◆ SOURCE MATERIAL
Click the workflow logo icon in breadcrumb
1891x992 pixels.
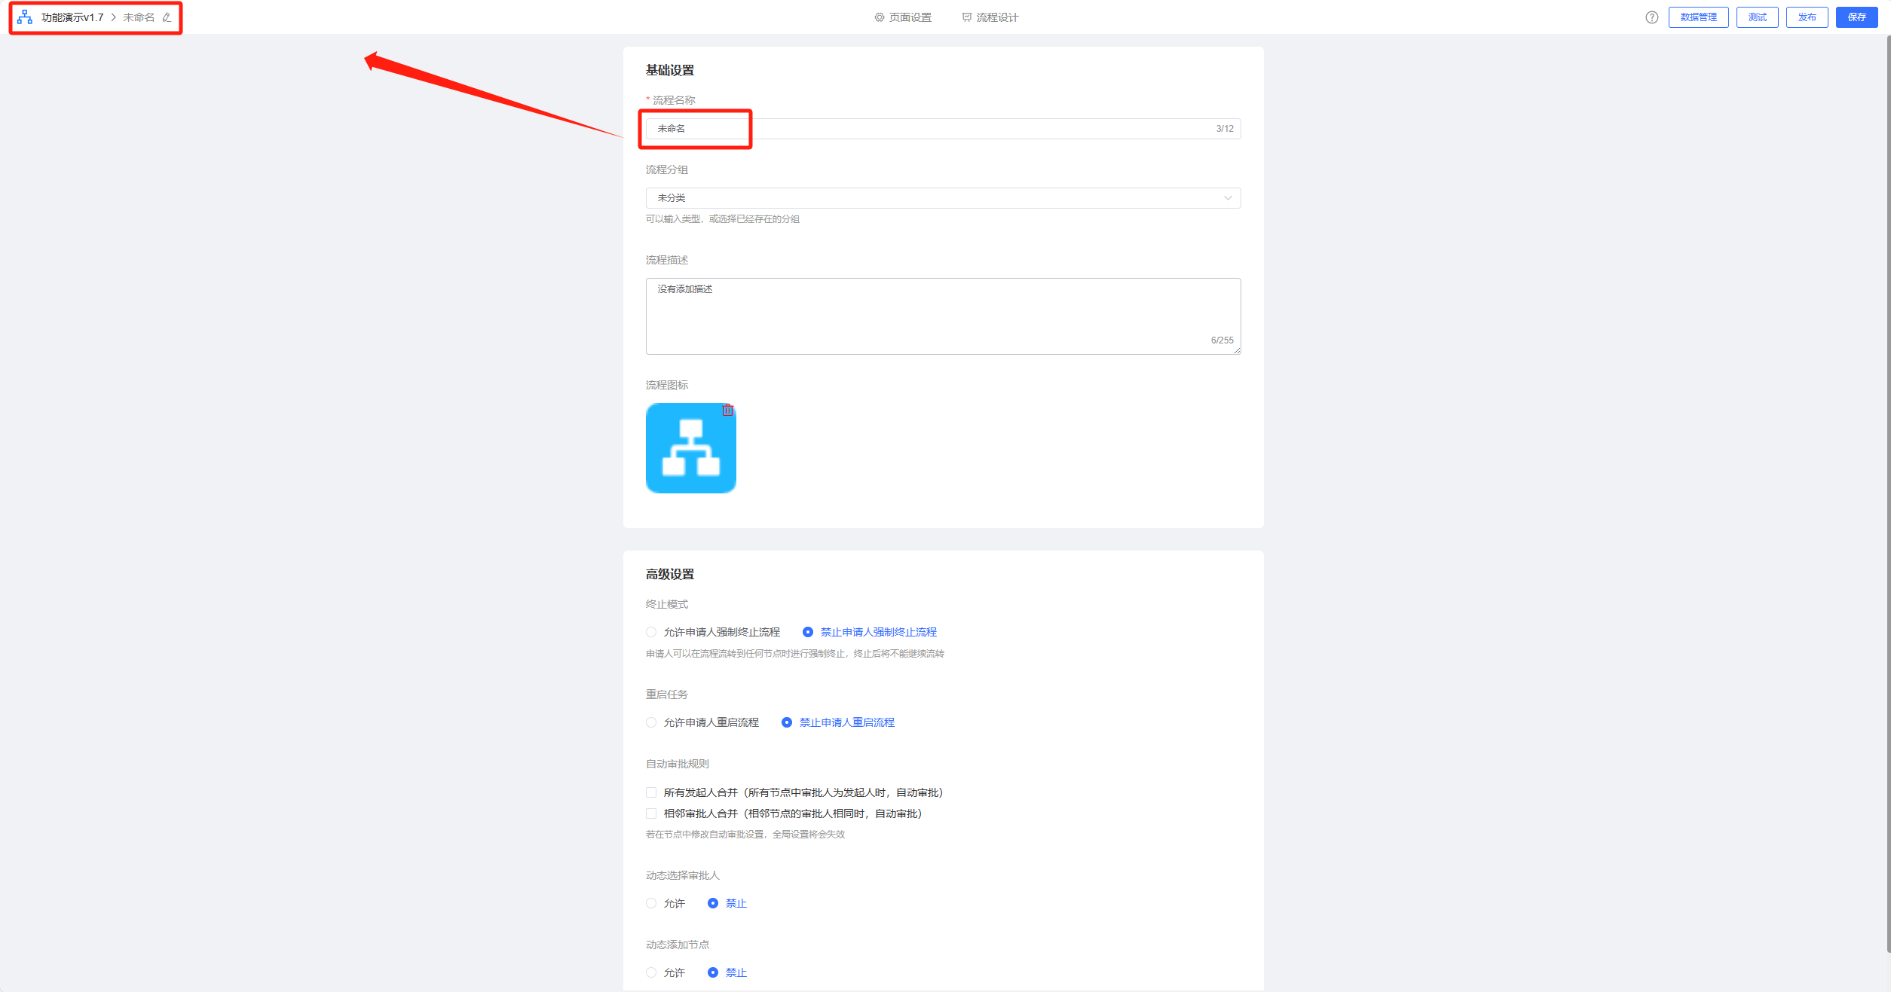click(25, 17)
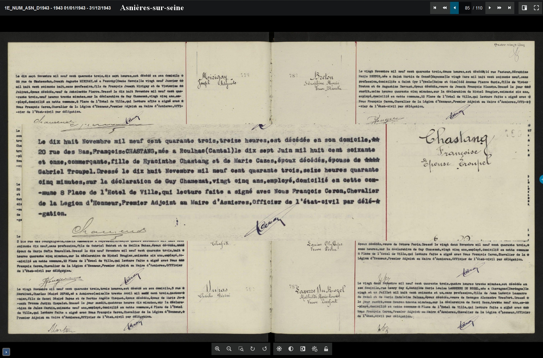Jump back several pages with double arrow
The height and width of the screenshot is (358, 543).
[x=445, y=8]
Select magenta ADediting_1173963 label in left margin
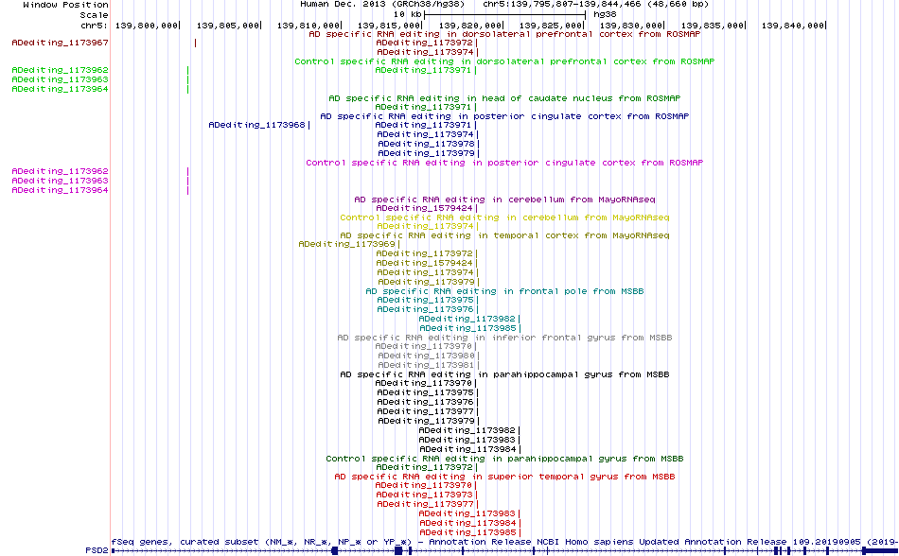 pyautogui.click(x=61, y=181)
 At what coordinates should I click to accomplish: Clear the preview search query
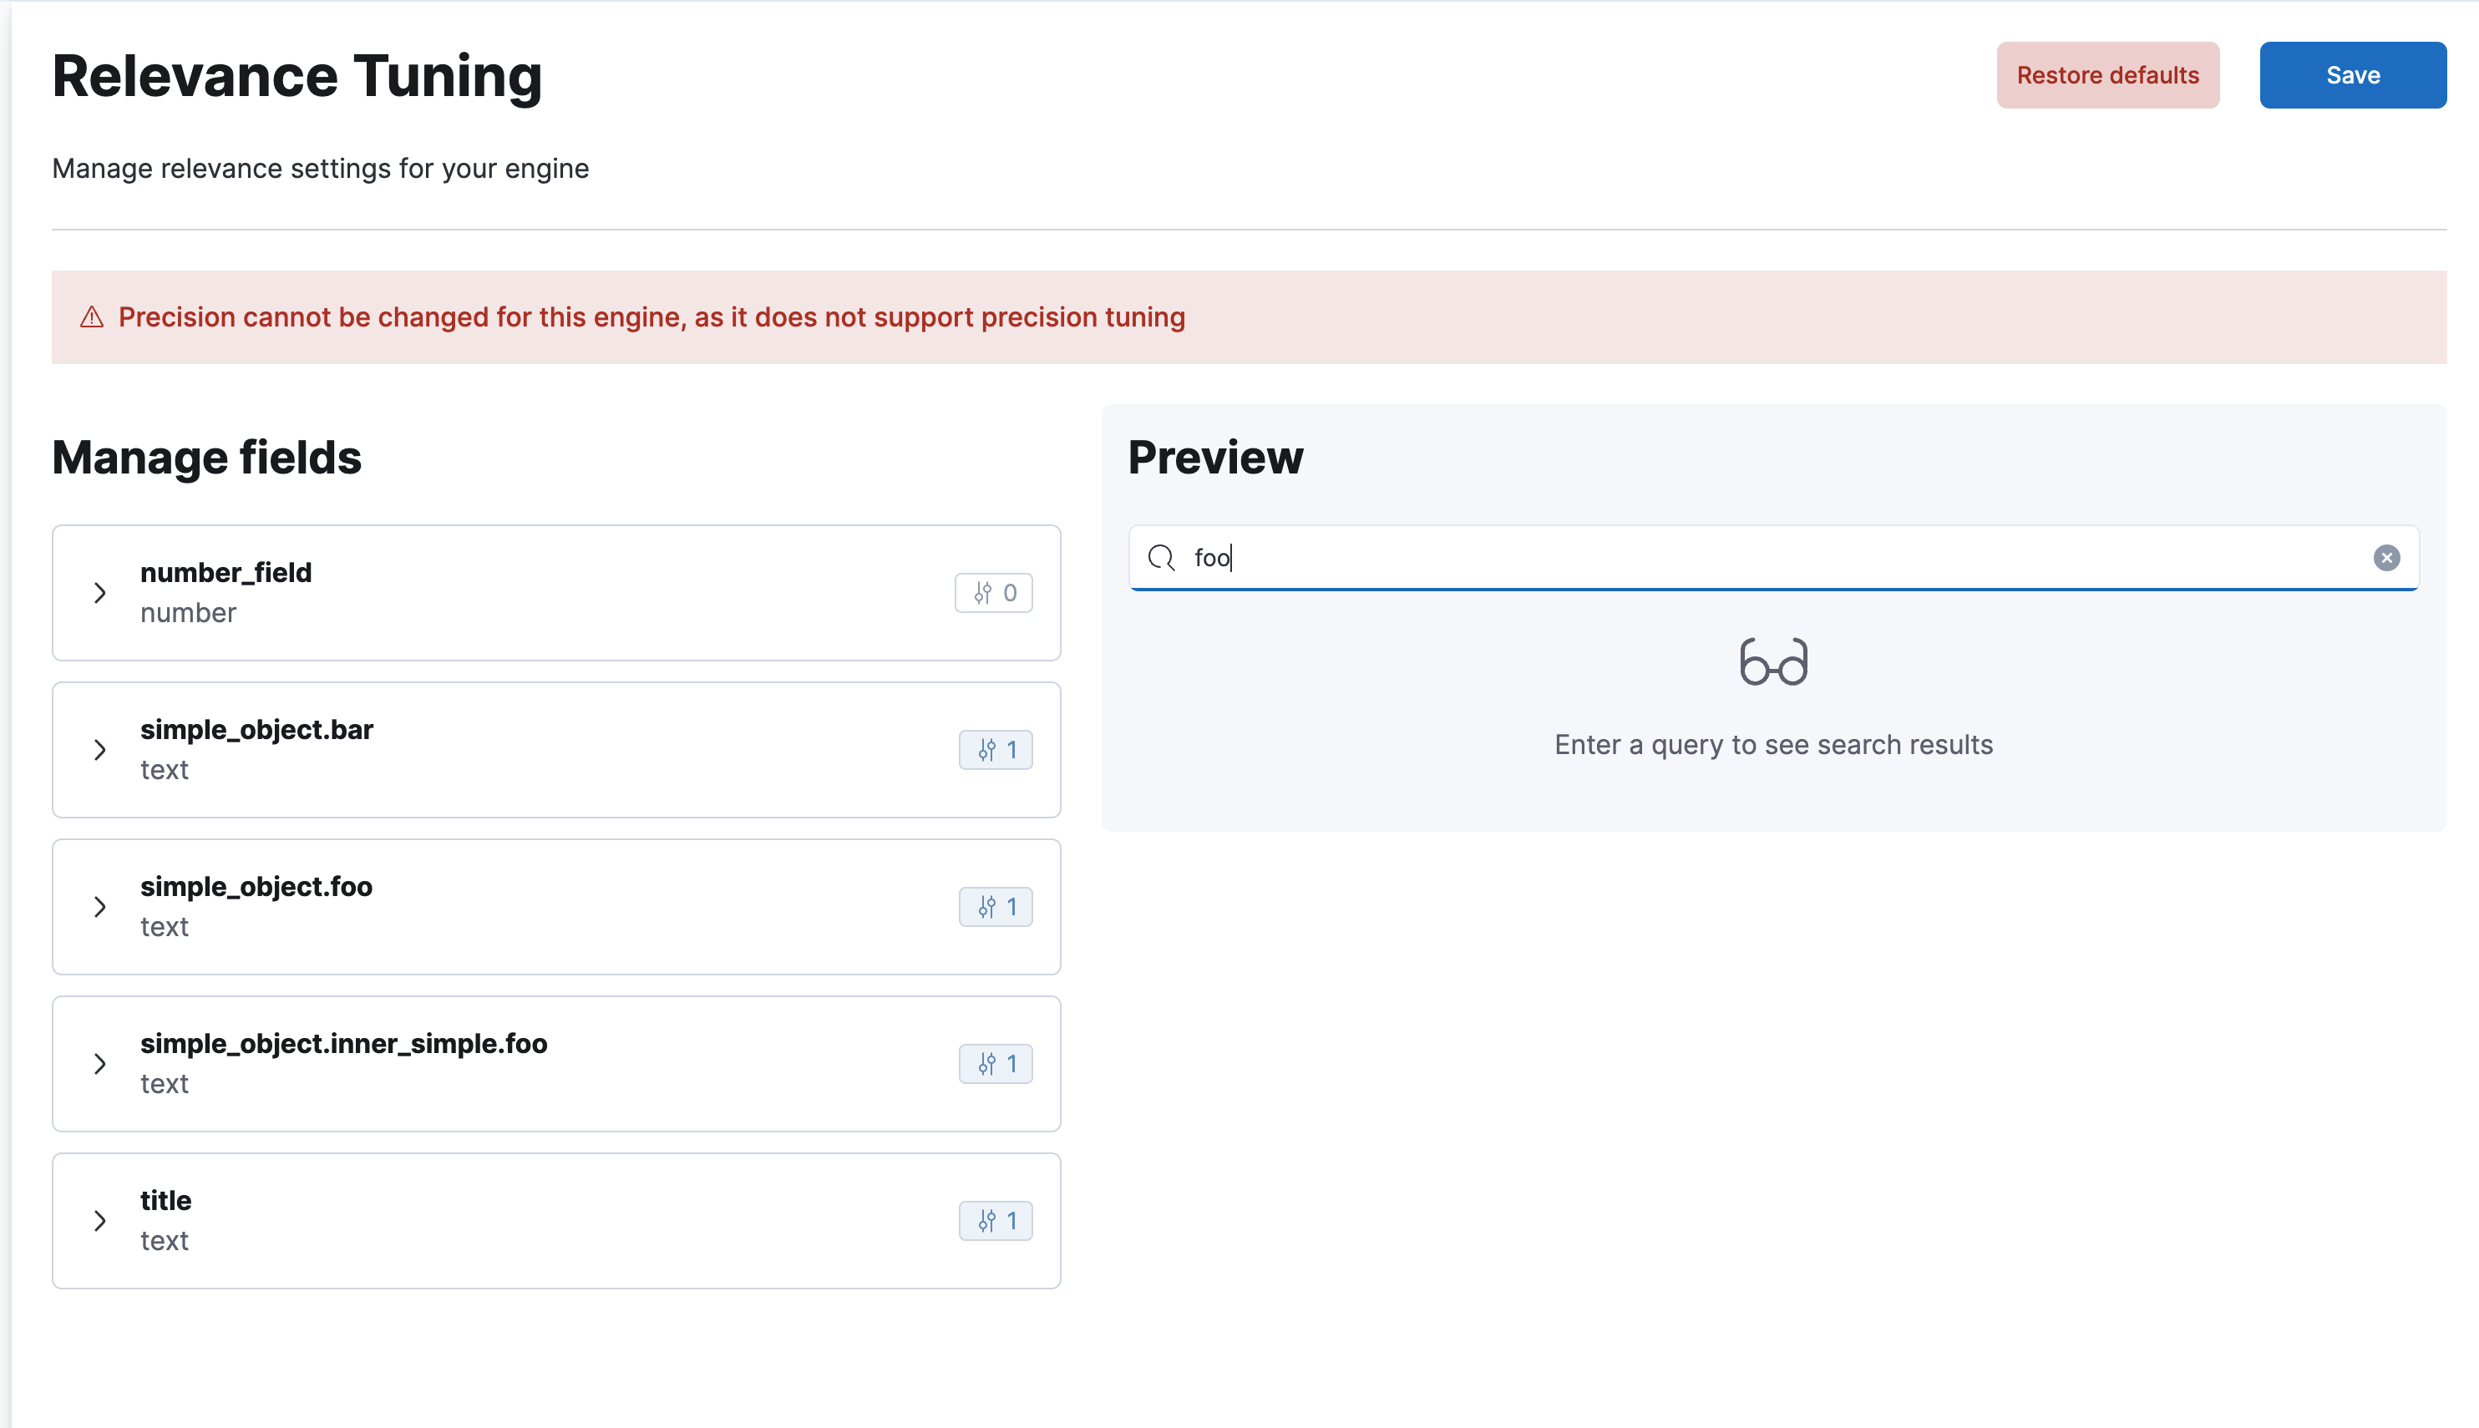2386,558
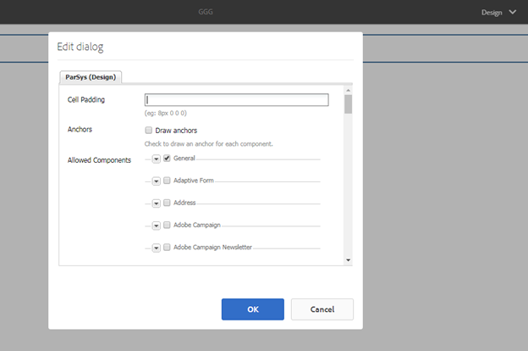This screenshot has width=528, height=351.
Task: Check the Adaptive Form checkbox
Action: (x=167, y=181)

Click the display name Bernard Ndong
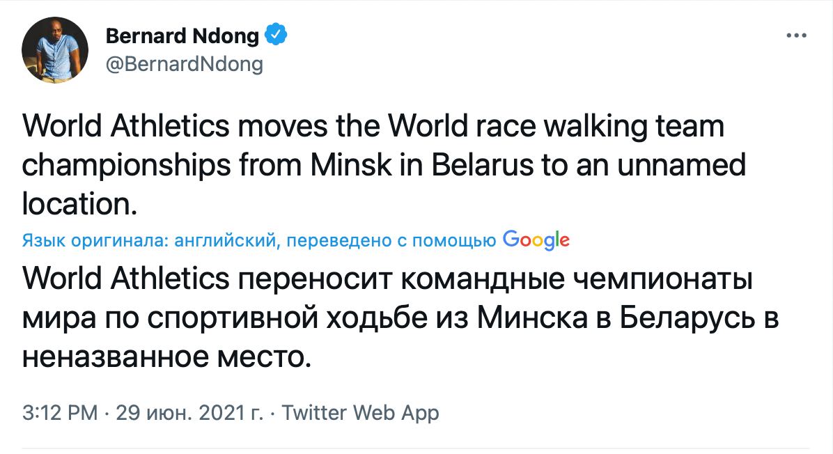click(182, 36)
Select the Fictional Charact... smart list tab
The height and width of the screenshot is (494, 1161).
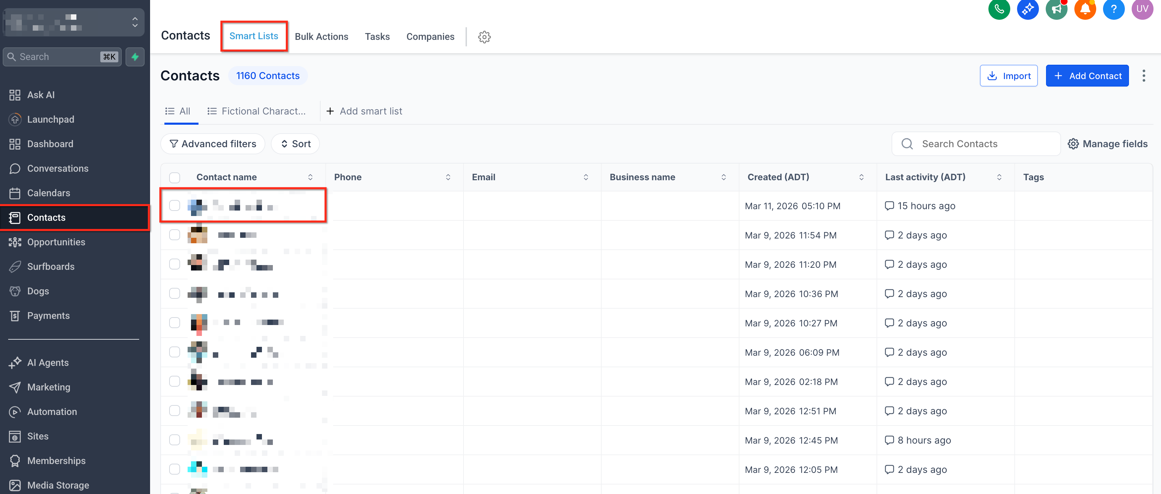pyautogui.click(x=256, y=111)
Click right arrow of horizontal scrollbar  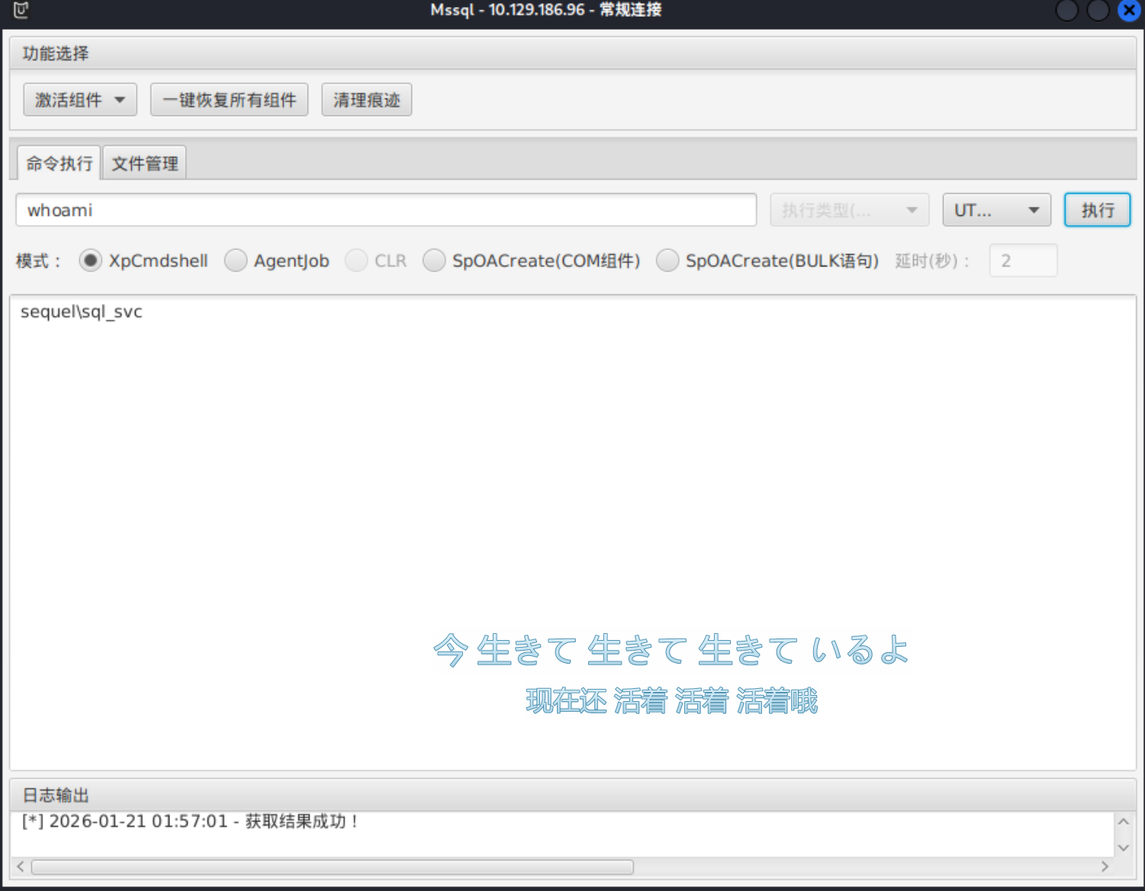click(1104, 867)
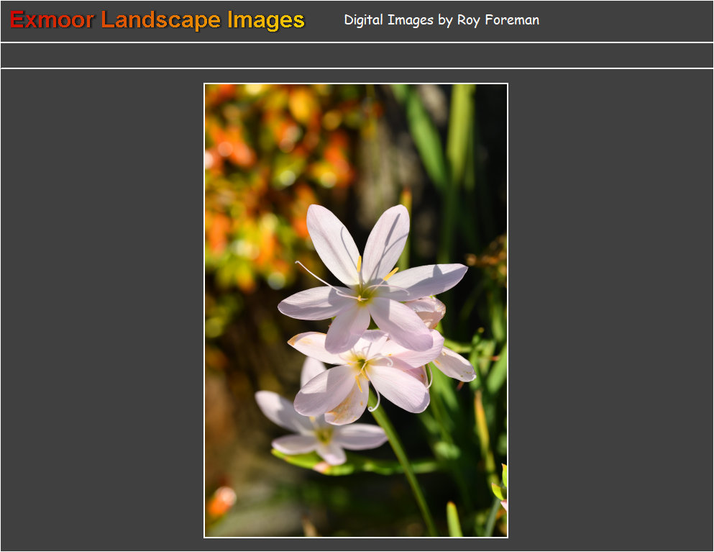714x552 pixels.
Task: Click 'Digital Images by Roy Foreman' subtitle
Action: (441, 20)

◆ WHAT YOU WILL DO
Reproduce the lines of the material starting at the line containing "At what coordinates" and ending at the line containing "pyautogui.click(x=256, y=111)", swapping "display name" for "user name" and leaving out the pictures.

◆ FULL RESPONSE
 At what coordinates should I click to accomplish: Clear the preview search query
2386,558
This screenshot has width=528, height=351.
Task: Check the Adaptive Form checkbox
Action: (x=167, y=181)

Click the user name Bernard Ndong
click(182, 36)
Select the Fictional Charact... smart list tab
The height and width of the screenshot is (494, 1161).
pyautogui.click(x=256, y=111)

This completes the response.